* start Extracted information *

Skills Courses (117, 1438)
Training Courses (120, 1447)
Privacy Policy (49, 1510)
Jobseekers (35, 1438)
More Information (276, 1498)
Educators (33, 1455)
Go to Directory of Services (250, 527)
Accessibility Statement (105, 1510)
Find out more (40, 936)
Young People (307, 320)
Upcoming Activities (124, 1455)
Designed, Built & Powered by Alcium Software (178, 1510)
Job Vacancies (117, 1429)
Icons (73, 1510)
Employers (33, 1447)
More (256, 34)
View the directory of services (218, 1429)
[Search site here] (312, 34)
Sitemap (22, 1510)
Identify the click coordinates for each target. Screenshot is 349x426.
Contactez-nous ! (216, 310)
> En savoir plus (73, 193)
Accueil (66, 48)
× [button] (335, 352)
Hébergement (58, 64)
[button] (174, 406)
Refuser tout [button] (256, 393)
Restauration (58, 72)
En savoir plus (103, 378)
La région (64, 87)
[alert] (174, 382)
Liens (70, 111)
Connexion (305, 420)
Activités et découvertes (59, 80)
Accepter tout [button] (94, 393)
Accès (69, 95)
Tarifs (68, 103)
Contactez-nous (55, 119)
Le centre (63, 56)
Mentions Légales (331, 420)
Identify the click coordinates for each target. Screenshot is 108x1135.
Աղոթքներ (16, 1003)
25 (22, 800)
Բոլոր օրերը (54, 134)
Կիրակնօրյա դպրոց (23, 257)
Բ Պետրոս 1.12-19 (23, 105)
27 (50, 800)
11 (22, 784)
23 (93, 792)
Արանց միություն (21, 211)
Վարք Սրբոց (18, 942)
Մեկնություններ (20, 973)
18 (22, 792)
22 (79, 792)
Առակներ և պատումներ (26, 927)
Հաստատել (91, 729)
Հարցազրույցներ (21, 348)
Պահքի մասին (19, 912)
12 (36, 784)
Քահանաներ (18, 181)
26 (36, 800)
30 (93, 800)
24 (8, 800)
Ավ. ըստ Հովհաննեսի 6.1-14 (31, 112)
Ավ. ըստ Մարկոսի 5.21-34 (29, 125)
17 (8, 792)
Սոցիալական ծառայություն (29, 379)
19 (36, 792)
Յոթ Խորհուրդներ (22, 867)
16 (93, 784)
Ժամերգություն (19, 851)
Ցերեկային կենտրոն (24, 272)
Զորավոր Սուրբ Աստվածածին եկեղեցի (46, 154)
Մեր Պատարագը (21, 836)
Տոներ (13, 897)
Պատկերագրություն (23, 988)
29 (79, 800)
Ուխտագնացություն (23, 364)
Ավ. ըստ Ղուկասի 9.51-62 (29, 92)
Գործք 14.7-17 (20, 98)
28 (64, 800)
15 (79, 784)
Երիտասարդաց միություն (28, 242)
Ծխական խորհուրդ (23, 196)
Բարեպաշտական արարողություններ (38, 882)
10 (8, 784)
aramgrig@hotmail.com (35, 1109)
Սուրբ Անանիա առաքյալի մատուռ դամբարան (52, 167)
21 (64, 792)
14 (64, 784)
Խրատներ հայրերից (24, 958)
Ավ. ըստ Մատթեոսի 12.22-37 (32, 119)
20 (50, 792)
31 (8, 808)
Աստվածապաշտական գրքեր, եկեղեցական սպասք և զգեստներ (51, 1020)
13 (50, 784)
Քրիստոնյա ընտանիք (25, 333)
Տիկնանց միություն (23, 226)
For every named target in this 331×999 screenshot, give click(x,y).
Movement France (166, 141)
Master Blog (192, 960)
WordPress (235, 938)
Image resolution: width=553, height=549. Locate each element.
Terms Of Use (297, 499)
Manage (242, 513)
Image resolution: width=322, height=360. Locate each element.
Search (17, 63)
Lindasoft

* end Extracted information *

--- Exercise instructions ---
Starting with the line with "Պահքի մասին (19, 912)" and going on through the line with "aramgrig@hotmail.com (35, 1109)", write out those lines of the records again, changing each "Ավ." to "Ավետարան" and leaving all else unchanged.

--- Solution for this exercise ---
Պահքի մասին (19, 912)
12 (36, 784)
Քահանաներ (18, 181)
26 (36, 800)
30 (93, 800)
24 (8, 800)
Ավետարան ըստ Հովհաննեսի 6.1-14 (31, 112)
Ավետարան ըստ Մարկոսի 5.21-34 (29, 125)
17 (8, 792)
Սոցիալական ծառայություն (29, 379)
19 (36, 792)
Յոթ Խորհուրդներ (22, 867)
16 (93, 784)
Ժամերգություն (19, 851)
Ցերեկային կենտրոն (24, 272)
Զորավոր Սուրբ Աստվածածին եկեղեցի (46, 154)
Մեր Պատարագը (21, 836)
Տոներ (13, 897)
Պատկերագրություն (23, 988)
29 (79, 800)
Ուխտագնացություն (23, 364)
Ավետարան ըստ Ղուկասի 9.51-62 (29, 92)
Գործք 14.7-17 (20, 98)
28 (64, 800)
15 (79, 784)
Երիտասարդաց միություն (28, 242)
Ծխական խորհուրդ (23, 196)
Բարեպաշտական արարողություններ (38, 882)
10 (8, 784)
aramgrig@hotmail.com (35, 1109)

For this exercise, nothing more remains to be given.